## Work instructions
- a) Could you edit the passage on losing a baby, from "Today I decided" up to and including "a plan regardless.", putting "a lot of" in place of "a ton of"?
- b) Would you pick up the passage on losing a baby after its last sentence and keep writing?

Document excerpt START

Today I decided that in order to heal, I must write. I don't know how you ever prepare for a death let alone a child you are carrying. I wish I would have had more time with him. I wish I would have had more notice to be able to prepare. I wish I could have heard him cry. I have a ton of wishes and no magic Geni to grant them. In all of this, though my faith has been tested to the max, I still believe in a God who won't ever leave me and will heal my heart. That's the great thing about God, he always has a plan regardless.
We found out we were expecting on January 6, 2011 and buried our sweet baby on June 14,2011. There just wasn't enough time. When we did the Quad screen that most couples do to test for any genetic markers, we had no reason to doubt we would ever get a phone call. That call came days later. I remember that call like it was yesterday. The doctor told us we had 1 and 164 of a chance for a baby with down syndrome. I cried then and then started my prayer, "God heal our baby or prepare our hearts". One month later, we went in for a genetics appointment to find out that he had 2 markers for down syndrome. Again, we cried and prayed "God please heal our baby or prepare our hearts". I also found my saying, "His story is already written and though we don't know the book, we do know the author". W had no idea the odds were not in Sylas's favor. We had no reason to think anything other than he had Down Syndrome and that mattered none to us! He was our baby regardless!! The morning of June 8, 2011, driving to UAMS, I prayed the entire way, "You are the God who delivered Daniel from the mouth of lions, you can heal my son". When the cardiologist cried as she read over the report to us and told us what Sylas had would be fatal, we cried. I prayed again, "Lord prepare our hearts". I wanted so badly for God to heal my baby. Why couldn't he? He turned water into wine. This was nothing for him, right? I guess that's why I don't make decisions. God has a plan and it involves my angel being his angel until I get to heaven. They induced 24 hours later because I had toxemia and could no longer carry him without continuing to me sick myself. When we held our baby on Friday, no one could have prepared me for the broken heart I would have. I just wanted God to bring him back. Other moms where there having babies and I couldn't take mine home. How fair is that! Again I prayed, "God prepare my heart" and he still is.

Document excerpt END
Provided data START

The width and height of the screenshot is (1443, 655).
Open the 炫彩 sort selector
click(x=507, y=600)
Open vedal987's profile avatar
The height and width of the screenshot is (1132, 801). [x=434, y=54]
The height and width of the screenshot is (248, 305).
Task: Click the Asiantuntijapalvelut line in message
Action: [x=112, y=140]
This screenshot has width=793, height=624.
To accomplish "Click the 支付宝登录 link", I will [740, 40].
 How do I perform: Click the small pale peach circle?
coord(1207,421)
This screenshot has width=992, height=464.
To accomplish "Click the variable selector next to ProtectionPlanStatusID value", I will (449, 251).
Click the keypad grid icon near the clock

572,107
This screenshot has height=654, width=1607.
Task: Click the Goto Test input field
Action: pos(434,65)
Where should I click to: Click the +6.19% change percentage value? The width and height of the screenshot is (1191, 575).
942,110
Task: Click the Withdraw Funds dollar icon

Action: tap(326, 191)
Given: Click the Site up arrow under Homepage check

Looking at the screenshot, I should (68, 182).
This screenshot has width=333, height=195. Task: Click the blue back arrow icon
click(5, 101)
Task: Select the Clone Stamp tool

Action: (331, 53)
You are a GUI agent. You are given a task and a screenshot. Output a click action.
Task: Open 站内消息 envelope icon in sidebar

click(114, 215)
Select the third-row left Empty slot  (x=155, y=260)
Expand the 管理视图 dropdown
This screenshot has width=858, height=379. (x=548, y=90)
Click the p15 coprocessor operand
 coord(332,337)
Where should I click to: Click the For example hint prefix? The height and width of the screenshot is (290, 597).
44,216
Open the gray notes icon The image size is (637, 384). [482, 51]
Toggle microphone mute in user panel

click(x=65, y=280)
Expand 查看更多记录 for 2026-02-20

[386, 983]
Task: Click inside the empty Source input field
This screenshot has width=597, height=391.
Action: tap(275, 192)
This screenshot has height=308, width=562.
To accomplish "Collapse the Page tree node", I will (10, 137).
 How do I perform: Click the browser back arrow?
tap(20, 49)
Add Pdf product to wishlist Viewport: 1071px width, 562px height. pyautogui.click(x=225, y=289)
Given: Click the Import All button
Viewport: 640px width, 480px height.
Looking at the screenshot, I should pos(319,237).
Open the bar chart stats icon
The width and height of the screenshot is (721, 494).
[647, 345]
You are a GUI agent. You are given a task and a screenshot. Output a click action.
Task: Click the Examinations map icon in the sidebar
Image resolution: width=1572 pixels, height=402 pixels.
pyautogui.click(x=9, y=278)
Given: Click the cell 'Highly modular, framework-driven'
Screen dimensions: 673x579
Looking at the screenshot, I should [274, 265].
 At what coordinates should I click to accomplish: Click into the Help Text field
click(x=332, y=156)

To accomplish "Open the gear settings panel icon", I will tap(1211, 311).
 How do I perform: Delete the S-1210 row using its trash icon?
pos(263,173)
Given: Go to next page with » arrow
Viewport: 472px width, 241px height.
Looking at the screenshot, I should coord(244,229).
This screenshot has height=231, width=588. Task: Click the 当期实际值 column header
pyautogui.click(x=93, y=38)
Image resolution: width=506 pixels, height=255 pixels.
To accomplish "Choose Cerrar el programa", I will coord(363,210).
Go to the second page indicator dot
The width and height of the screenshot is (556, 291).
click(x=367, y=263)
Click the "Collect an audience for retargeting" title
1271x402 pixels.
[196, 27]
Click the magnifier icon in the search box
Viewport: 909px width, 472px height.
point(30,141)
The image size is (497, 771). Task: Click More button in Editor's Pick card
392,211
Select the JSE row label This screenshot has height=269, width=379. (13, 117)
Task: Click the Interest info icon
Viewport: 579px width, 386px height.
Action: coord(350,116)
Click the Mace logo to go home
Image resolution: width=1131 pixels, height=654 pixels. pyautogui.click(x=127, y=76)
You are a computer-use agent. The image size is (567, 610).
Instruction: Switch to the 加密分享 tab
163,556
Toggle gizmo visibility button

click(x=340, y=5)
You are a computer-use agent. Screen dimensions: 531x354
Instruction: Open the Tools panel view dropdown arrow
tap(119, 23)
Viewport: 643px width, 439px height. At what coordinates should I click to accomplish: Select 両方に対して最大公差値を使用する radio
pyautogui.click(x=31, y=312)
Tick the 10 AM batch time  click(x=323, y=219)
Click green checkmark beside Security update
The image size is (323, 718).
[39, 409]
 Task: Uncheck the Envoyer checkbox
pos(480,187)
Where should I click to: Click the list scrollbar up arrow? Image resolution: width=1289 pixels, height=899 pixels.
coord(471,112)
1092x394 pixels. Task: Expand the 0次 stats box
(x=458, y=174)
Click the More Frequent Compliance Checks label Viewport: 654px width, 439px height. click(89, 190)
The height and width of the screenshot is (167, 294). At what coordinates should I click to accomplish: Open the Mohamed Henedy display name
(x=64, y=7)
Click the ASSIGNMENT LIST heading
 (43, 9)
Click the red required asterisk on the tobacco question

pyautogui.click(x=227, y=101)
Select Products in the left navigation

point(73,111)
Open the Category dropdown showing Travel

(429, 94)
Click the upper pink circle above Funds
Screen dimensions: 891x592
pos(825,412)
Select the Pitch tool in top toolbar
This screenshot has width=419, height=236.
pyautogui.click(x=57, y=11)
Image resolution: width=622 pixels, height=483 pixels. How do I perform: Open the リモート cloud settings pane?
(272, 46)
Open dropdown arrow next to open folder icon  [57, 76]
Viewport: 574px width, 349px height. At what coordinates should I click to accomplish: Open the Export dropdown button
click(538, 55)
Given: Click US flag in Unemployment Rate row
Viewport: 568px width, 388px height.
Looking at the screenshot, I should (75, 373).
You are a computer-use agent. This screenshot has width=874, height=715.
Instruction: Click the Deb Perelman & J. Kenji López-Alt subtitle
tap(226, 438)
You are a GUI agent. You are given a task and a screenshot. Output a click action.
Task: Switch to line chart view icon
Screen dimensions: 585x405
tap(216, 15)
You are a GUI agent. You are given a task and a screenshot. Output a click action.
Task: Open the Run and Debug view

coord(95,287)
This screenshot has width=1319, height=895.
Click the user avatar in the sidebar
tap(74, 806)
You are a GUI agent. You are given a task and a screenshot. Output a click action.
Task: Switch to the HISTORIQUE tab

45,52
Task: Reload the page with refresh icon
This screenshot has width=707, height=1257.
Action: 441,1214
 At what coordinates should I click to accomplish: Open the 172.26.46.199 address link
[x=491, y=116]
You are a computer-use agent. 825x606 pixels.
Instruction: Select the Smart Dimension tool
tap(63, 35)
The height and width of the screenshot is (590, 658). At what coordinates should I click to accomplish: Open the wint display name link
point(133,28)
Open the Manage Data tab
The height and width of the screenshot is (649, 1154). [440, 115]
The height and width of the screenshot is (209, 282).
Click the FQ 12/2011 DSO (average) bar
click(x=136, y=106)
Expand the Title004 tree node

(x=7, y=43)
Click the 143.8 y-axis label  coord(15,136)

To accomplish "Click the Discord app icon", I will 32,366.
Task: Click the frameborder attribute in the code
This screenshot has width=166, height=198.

Provided data END

## Answers for this exercise
- a)
Today I decided that in order to heal, I must write. I don't know how you ever prepare for a death let alone a child you are carrying. I wish I would have had more time with him. I wish I would have had more notice to be able to prepare. I wish I could have heard him cry. I have a lot of wishes and no magic Geni to grant them. In all of this, though my faith has been tested to the max, I still believe in a God who won't ever leave me and will heal my heart. That's the great thing about God, he always has a plan regardless.

- b)
In his death I pray, "God, if our faith can with stand this test. If we can continue praising you as the God of all things. You are the same God as when we went into the doctor, as we went out of the doctor with the news. If in all of this, if we can stand firm and never waiver and someone comes to know you because of this, my Sylas did not die in vain!
I have never known more love then I know now. Tim and I stand in awe how God has poured his blessings out on us as we grieve and mourn.